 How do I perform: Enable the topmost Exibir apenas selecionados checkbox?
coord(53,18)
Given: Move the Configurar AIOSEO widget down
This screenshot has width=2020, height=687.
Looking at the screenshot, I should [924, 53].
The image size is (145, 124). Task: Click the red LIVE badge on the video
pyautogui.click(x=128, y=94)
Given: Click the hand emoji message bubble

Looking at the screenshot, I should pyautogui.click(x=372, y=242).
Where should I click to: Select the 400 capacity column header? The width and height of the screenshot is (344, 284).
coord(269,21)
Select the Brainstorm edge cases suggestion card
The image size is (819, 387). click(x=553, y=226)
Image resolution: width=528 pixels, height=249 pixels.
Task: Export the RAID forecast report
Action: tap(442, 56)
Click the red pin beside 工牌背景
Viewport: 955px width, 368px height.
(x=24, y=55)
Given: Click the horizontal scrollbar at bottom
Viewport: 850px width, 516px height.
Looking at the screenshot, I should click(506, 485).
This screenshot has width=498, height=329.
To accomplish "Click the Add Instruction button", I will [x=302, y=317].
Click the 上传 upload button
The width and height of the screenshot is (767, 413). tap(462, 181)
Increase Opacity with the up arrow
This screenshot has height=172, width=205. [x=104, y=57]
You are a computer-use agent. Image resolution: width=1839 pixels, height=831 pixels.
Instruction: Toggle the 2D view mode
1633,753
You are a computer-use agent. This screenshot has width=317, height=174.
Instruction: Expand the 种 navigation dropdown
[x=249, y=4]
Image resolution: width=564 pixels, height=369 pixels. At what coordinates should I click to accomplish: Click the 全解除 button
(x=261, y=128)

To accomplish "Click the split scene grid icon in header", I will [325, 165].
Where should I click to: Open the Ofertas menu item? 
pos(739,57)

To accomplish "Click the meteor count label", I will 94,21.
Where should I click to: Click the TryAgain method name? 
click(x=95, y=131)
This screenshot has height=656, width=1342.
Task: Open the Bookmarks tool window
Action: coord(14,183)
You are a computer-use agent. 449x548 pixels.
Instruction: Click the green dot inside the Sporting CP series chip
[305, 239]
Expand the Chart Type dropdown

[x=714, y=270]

____________

** YOUR GOAL **
Set the entries down again exactly, beginning with their first line and ending with the line that contains "This screenshot has width=498, height=329."; omit all other lines.

** EXPECTED ANSWER **
 How do I perform: Enable the topmost Exibir apenas selecionados checkbox?
coord(53,18)
Given: Move the Configurar AIOSEO widget down
This screenshot has width=2020, height=687.
Looking at the screenshot, I should [924, 53].
The image size is (145, 124). Task: Click the red LIVE badge on the video
pyautogui.click(x=128, y=94)
Given: Click the hand emoji message bubble

Looking at the screenshot, I should pyautogui.click(x=372, y=242).
Where should I click to: Select the 400 capacity column header? The width and height of the screenshot is (344, 284).
coord(269,21)
Select the Brainstorm edge cases suggestion card
The image size is (819, 387). click(x=553, y=226)
Image resolution: width=528 pixels, height=249 pixels.
Task: Export the RAID forecast report
Action: tap(442, 56)
Click the red pin beside 工牌背景
Viewport: 955px width, 368px height.
(x=24, y=55)
Given: Click the horizontal scrollbar at bottom
Viewport: 850px width, 516px height.
Looking at the screenshot, I should click(506, 485).
This screenshot has width=498, height=329.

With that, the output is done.